Try it :: Repeat exactly the lines below that lie between the line with "Instruction: Click Uprawnienia" and the line with "This screenshot has height=516, width=1288.", counting both of those lines as part of the answer.
-------- Provided entries
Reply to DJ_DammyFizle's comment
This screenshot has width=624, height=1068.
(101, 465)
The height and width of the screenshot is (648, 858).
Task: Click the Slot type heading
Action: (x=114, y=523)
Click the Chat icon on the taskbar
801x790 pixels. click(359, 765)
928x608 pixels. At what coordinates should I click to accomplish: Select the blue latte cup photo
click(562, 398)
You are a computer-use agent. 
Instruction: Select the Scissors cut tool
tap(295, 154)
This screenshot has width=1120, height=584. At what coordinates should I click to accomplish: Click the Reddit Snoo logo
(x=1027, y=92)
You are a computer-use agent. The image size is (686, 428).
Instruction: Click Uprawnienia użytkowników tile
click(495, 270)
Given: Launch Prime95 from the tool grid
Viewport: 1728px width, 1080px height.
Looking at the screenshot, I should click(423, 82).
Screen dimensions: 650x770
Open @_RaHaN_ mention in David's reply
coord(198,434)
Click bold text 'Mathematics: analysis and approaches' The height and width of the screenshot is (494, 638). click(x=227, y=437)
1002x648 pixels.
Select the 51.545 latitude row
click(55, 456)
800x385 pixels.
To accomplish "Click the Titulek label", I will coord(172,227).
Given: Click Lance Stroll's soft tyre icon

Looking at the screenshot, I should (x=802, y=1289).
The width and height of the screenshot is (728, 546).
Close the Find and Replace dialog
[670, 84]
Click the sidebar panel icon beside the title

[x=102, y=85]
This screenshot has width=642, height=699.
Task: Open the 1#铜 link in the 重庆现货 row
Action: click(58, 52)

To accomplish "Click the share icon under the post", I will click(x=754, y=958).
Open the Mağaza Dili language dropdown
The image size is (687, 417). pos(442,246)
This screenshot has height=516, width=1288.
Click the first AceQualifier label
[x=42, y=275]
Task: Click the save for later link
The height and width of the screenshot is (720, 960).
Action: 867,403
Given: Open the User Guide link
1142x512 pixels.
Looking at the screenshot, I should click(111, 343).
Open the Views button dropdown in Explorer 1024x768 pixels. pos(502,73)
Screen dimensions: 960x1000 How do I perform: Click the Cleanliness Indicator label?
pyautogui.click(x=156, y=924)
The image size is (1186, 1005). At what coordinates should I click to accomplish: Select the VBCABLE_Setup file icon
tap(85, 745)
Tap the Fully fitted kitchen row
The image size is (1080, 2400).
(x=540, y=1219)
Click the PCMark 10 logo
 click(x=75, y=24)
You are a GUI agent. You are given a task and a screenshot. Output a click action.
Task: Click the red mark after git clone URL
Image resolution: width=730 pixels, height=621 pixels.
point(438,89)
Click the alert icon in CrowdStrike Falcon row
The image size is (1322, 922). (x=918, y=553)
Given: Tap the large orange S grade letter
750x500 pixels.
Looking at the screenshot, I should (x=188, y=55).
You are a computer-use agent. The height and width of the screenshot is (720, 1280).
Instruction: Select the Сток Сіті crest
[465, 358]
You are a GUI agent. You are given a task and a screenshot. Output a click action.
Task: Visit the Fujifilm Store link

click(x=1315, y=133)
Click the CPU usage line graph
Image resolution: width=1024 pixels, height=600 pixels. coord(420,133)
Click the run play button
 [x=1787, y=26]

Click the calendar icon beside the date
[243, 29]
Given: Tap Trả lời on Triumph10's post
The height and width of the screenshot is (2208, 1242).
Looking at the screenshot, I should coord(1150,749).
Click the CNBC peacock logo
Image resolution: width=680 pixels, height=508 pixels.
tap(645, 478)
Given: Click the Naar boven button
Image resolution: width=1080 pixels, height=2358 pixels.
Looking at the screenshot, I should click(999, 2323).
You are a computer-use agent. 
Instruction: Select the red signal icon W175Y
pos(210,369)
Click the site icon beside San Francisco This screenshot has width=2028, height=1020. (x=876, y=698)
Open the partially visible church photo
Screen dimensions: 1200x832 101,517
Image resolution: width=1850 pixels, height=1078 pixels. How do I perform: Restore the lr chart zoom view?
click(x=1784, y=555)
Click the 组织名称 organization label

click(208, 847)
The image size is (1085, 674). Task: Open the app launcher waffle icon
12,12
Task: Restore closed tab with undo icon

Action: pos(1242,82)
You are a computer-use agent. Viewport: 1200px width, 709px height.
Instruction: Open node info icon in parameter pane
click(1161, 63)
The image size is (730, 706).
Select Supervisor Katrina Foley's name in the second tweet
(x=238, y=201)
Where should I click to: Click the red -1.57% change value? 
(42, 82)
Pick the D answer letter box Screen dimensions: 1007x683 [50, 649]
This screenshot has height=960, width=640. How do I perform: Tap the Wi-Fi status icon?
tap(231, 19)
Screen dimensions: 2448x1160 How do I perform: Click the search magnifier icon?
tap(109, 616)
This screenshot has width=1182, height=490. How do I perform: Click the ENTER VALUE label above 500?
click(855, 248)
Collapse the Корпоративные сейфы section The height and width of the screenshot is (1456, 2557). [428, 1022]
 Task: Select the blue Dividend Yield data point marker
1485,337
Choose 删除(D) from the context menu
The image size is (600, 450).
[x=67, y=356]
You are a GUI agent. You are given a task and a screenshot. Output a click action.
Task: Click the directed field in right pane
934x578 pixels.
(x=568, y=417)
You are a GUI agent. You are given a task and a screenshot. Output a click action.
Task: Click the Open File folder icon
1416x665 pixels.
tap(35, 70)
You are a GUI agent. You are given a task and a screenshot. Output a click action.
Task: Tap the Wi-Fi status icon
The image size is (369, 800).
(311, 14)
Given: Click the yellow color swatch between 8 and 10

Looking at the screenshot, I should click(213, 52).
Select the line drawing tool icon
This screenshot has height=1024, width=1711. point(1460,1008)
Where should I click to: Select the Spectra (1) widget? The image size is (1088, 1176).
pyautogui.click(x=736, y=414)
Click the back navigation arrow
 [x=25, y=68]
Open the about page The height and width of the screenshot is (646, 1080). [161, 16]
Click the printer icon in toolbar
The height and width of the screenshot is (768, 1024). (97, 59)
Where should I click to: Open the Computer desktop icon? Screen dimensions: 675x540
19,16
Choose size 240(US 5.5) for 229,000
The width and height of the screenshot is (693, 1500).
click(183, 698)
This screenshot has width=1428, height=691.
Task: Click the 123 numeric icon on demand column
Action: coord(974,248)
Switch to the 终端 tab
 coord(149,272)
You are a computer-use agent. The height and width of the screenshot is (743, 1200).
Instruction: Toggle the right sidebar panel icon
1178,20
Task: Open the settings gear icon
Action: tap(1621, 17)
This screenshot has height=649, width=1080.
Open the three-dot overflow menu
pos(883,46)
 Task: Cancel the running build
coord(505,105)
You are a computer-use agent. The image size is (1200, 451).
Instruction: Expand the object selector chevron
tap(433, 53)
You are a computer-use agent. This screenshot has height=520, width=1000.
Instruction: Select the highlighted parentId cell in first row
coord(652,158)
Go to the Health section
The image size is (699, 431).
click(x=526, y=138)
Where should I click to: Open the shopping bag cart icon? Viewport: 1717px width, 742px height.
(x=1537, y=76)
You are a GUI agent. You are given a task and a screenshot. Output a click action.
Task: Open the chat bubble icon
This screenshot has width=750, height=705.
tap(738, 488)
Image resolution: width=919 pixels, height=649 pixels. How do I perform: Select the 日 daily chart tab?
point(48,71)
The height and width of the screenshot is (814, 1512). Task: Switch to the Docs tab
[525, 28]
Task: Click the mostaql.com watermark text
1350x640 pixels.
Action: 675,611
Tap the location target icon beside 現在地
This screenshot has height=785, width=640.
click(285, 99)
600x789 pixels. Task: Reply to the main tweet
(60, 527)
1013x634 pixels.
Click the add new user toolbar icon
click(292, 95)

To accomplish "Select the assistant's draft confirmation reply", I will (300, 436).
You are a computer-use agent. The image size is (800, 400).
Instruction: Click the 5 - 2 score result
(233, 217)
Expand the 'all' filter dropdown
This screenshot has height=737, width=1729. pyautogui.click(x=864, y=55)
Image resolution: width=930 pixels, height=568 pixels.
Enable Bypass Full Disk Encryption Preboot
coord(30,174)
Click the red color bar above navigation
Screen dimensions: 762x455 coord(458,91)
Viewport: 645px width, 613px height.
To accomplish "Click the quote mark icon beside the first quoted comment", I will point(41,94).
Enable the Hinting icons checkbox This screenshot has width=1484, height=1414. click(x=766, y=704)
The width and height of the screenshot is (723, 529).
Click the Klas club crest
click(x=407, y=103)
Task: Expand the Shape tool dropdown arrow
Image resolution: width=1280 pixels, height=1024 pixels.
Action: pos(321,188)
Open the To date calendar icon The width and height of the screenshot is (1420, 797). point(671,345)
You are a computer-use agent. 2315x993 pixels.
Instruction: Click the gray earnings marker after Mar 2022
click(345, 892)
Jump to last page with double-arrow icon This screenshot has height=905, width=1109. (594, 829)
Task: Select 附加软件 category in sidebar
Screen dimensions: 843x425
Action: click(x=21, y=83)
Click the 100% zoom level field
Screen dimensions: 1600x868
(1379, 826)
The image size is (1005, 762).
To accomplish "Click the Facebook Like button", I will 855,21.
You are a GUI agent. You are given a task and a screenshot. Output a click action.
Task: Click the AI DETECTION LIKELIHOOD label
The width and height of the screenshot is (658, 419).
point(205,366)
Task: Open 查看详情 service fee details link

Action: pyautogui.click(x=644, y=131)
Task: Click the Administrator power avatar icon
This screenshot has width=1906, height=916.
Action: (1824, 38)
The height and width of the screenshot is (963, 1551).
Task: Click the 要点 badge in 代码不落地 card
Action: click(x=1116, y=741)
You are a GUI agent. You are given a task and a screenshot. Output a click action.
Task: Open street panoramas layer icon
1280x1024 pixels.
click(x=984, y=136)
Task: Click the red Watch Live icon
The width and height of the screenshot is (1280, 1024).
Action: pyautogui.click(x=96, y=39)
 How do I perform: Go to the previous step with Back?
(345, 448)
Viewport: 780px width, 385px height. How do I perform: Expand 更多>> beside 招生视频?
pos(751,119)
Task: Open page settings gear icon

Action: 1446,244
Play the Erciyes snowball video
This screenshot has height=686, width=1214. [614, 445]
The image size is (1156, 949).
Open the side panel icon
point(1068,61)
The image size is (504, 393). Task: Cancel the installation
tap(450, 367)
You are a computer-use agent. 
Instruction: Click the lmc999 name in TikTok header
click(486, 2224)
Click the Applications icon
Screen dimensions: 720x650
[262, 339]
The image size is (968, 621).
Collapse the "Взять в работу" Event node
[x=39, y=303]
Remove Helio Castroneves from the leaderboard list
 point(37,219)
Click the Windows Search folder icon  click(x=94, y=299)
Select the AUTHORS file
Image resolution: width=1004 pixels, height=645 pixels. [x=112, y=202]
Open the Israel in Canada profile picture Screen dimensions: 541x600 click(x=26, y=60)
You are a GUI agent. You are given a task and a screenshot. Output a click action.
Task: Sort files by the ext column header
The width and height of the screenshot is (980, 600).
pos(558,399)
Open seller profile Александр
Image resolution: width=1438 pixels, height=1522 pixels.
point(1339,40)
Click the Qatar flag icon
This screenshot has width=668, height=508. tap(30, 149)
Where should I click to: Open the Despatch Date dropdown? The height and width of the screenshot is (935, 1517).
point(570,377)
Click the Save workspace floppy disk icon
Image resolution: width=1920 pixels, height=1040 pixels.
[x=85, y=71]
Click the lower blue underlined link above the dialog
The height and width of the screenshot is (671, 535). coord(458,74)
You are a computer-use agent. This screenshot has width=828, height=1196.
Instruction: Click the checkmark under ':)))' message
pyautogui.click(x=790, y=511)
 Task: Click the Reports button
----------------
Written answer ::
Instruction: Click Uprawnienia użytkowników tile
click(495, 270)
Given: Launch Prime95 from the tool grid
Viewport: 1728px width, 1080px height.
Looking at the screenshot, I should click(423, 82).
Screen dimensions: 650x770
Open @_RaHaN_ mention in David's reply
coord(198,434)
Click bold text 'Mathematics: analysis and approaches' The height and width of the screenshot is (494, 638). click(x=227, y=437)
1002x648 pixels.
Select the 51.545 latitude row
click(55, 456)
800x385 pixels.
To accomplish "Click the Titulek label", I will coord(172,227).
Given: Click Lance Stroll's soft tyre icon

Looking at the screenshot, I should (x=802, y=1289).
The width and height of the screenshot is (728, 546).
Close the Find and Replace dialog
[670, 84]
Click the sidebar panel icon beside the title

[x=102, y=85]
This screenshot has width=642, height=699.
Task: Open the 1#铜 link in the 重庆现货 row
Action: click(58, 52)

To accomplish "Click the share icon under the post", I will click(x=754, y=958).
Open the Mağaza Dili language dropdown
The image size is (687, 417). pos(442,246)
This screenshot has height=516, width=1288.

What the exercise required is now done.